Secondly, instead of reading the M4K block of pre-defined image and writing state machine to wait for response similarly to previous lab-works of this course, we keep reading the M4K block in pipeline and move the address based on our own addressing schemes. This will create offset of current display center and actual desired image center. This offset could be an issue for high frequency decision makings. However, since the human’s response time is limited and the image refresh time is only 50 frames per second, such an error could be negligible. After various test about image display and cursor cut verification, we proved that this “cheating” function’s performance is acceptable.

In the end, we test our game by setting up debug switches and buttons. We assigned switch for all types of display image trigger and let the LED to perform state tracking. By this method, we do not only verify the correctness of the VGA screen result but also the success of running finite state machine. For example, the generation of fruit can be individually tested by different switches (for more details, please see comments of Verilog code) and the sound can be triggered by KEY[1].

Results    top

The result of this lab design is successful that proper sounds and images can be generated according to different users’ actions. The FPGA output desired sound from the AUX port and the VGA display is also satisfactory. A screenshot of game is shown as follow.

Figure 4. Screenshot of Game

From the figure above, we can see that the score board shows how many fruits are cut. The demo video also shows that game will stop when a bomb is hit. Recorded sound can also prove that the sound module we inserted has been well integrated to this overall design project.

For detailed results, as mentioned in test section, we have also shown that the hand tracking performs well and the debugging switches and LEDs will be useful tools to verify individual functionalities or modules involved in this project design. In addition, the success of display has also proved our knowledge and understanding toward RGB and YCbCr colour schemes as we display our customized designed image with correct colour and can display spontaneously with the hand cursor.

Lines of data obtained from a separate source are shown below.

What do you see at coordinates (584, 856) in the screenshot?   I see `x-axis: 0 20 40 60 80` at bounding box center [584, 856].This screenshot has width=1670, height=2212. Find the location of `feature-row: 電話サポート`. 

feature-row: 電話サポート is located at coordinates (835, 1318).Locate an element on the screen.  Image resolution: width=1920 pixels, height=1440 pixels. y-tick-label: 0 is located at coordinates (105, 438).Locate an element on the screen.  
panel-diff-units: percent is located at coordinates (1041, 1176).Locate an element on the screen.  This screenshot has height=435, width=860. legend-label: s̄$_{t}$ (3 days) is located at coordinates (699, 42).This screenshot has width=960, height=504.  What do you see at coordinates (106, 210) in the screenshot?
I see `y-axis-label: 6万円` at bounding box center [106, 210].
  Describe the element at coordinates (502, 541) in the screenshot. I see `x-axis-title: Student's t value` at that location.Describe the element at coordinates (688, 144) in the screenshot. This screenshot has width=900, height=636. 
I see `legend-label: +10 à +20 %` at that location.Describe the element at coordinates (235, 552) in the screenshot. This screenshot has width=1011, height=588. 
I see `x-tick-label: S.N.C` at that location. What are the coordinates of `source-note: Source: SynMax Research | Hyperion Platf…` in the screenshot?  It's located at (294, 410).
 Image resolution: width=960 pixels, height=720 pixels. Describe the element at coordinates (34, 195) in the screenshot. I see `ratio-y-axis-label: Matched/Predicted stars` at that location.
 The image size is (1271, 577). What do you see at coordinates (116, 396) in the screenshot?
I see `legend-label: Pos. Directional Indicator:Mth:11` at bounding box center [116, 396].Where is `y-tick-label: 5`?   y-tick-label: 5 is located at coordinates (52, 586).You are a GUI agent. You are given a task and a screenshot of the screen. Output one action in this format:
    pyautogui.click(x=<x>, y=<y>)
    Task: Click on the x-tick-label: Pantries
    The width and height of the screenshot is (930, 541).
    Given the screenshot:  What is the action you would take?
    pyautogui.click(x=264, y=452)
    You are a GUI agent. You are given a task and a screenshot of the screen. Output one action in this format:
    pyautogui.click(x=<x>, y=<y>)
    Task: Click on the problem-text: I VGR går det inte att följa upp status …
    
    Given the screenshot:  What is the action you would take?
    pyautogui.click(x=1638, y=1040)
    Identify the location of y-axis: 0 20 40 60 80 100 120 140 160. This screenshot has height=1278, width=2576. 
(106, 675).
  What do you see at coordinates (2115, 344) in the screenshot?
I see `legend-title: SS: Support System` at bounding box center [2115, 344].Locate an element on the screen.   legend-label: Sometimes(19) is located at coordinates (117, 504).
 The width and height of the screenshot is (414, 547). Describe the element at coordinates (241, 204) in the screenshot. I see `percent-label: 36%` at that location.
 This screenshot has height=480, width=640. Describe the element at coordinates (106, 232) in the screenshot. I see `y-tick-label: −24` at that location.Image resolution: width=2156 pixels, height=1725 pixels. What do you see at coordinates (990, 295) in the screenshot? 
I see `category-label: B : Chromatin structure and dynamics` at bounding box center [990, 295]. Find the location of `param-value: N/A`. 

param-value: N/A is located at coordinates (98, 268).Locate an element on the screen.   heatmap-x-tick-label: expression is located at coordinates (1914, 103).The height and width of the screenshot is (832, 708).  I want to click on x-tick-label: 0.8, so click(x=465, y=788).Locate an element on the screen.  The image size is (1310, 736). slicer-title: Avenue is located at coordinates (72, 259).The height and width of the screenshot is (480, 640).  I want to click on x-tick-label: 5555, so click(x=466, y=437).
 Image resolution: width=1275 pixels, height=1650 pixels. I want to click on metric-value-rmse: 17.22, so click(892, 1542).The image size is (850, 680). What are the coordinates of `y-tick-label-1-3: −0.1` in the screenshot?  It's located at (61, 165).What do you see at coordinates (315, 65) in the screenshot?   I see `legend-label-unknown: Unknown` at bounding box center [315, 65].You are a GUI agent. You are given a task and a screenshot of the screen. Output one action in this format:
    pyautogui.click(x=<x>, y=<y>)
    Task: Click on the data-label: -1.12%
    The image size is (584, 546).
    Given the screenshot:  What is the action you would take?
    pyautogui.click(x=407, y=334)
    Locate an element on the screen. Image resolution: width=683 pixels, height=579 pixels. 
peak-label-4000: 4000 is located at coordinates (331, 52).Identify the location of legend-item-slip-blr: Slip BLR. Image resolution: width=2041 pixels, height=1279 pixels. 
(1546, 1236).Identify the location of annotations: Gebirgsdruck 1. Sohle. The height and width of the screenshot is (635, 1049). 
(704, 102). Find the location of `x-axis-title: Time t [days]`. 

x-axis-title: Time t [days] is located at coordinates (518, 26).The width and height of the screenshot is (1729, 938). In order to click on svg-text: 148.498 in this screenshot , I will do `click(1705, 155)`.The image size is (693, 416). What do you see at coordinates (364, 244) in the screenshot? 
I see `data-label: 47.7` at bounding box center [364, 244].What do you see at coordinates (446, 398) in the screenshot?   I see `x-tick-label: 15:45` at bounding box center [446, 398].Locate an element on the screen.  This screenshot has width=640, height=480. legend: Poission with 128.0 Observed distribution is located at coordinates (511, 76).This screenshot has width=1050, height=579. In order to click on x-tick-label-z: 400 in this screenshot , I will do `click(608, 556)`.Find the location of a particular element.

Another interesting result about hand tracking is cursor continuity. To make the game more playable increase the continuity behaviour of the hand tracking, we design the cursor to be able to drop-off and pick-up. If the hand’s motion is too rapid, it may cause errors in detecting the center location of hand. Other than making errors, we prefer remain the current position of cursor and the cursor state machine goes back to idle mode. If the skin colour appears again at the cursor’s location, we can pick-up the cursor and begin cutting fruit again. On the other hand, we have also added a cursor initialization switch to enforce the cursor to restart from the center of VGA screen for user’s convenience.

Conclusions    top

Our demo completely matches the initial goal of this final project design. The VGA screen display matches with our expectation that hand is correctly tracked, fruit is properly thrown to the air and scoreboard will keep track of how man fruits are cut. We have also successfully integrated previous lab work into this final project design that the audio module can produce desired sound effects. From this project design, the project group has enhanced understanding about FPGA hardware design using various types of memory blocks and get familiar to camera embedded FPGA design. We improved our skills and knowledge on image processing through the hand tracking design and debugging experience. On the other hand, we have also gained practical experience taking the advantage of parallel computation nature of FPGA. In addition, the complex finite state machine we build is another precious experience.

Appendices    top

Previous design projects that used as reference:

Other Online Resources:


Acknowledgements    top

We would like to sincerely thank professor Bruce Land for his continued help and insightful advices throughout projects. His detailed lectures and practical lab sections offer us strong foundation to tackle our project. We also would like to thank the TAs that are in the lab in the extended lab periods that provide us with lab access to refine our work.